Prenons l'exemple d'une matrice de NxN éléments. Si on parcourt la matrice par ligne, on profite de la localité spatiale car les éléments d'une ligne sont souvent utilisés en même temps.

En revanche si on parcourt la matrice par colonne, on ne profite pas de la localité spatiale car les éléments d'une colonne ne sont pas utilisés en même temps.

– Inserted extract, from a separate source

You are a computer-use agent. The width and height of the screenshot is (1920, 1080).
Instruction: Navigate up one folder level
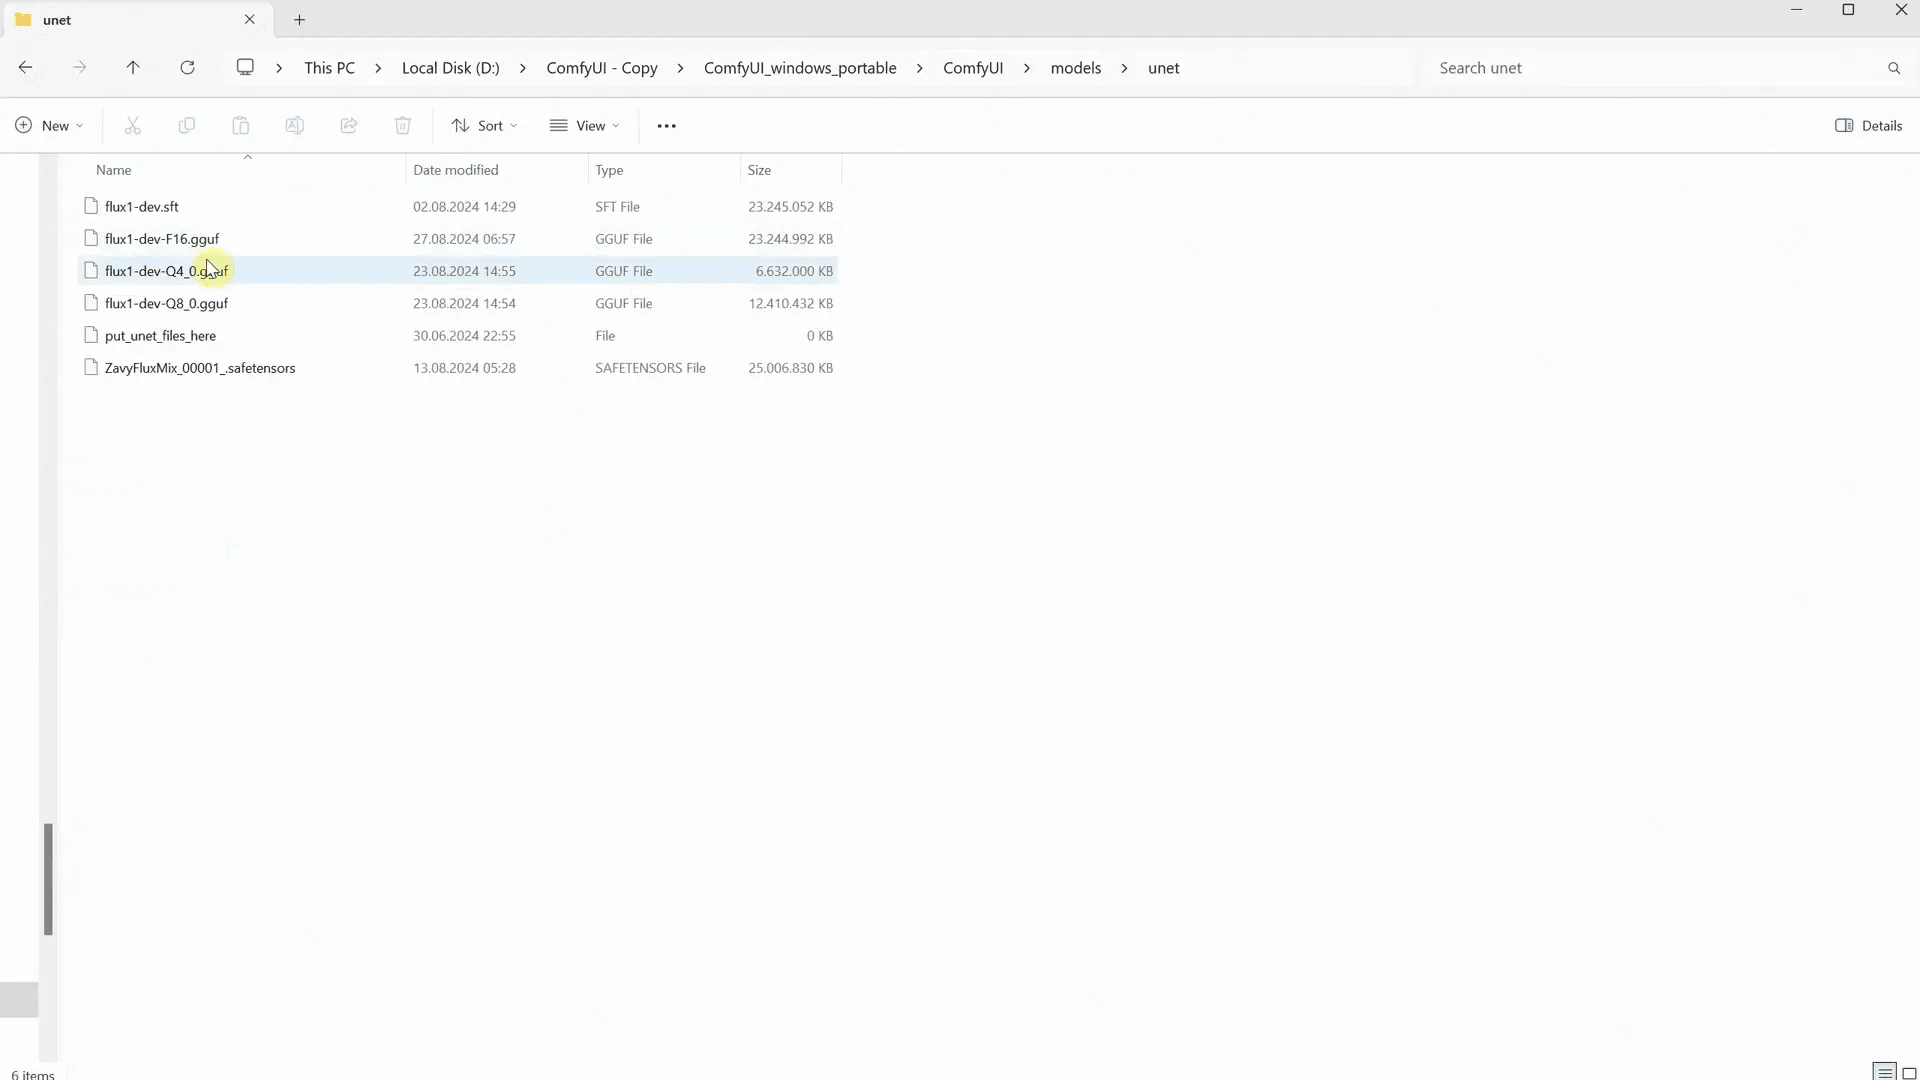pos(133,67)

Le cache est rapidement plein et le processeur doit aller chercher les données dans la mémoire RAM.

Le code suivant met en évidence la différence de performance entre un parcours par ligne et un parcours par colonne :

#include <iostream>
#include <vector>
#include <chrono>

const int N = 10'000;

int main() {
    std::vector<std::vector<int>> matrix(N, std::vector<int>(N, 0));

    for (size_t i = 0; i < N; i++)
        for (size_t j = 0; j < N; j++)
            matrix[i][j] = i * N + j;

    auto start = std::chrono::high_resolution_clock::now();
    long long sum = 0;
    for (size_t i = 0; i < N; i++)
        for (size_t j = 0; j < N; j++)
#ifdef LINE
            sum += matrix[i][j];
#else
            sum += matrix[j][i];
#endif
    auto end = std::chrono::high_resolution_clock::now();

    std::chrono::duration<double> time = end - start;
    std::cout << "Somme en ligne : " << sum << "\n";
    std::cout << "Temps d'accès: " << time.count() << " s" << std::endl;
}

Pour le cas d'une matrice de 10'000x10'000 entiers 32-bits, on obtient les résultats suivants :

$ g++ -DCOLUMN -O3 locality-line.cpp && ./a.out
Somme en ligne : 4999999950000000
Temps d'accès: 0.772923 s

$ g++ -DLINE -O3 locality-line.cpp && ./a.out
Somme en ligne : 4999999950000000
Temps d'accès: 0.0275642 s

On observe que le parcours par ligne est 28 fois plus rapide que le parcours par colonne.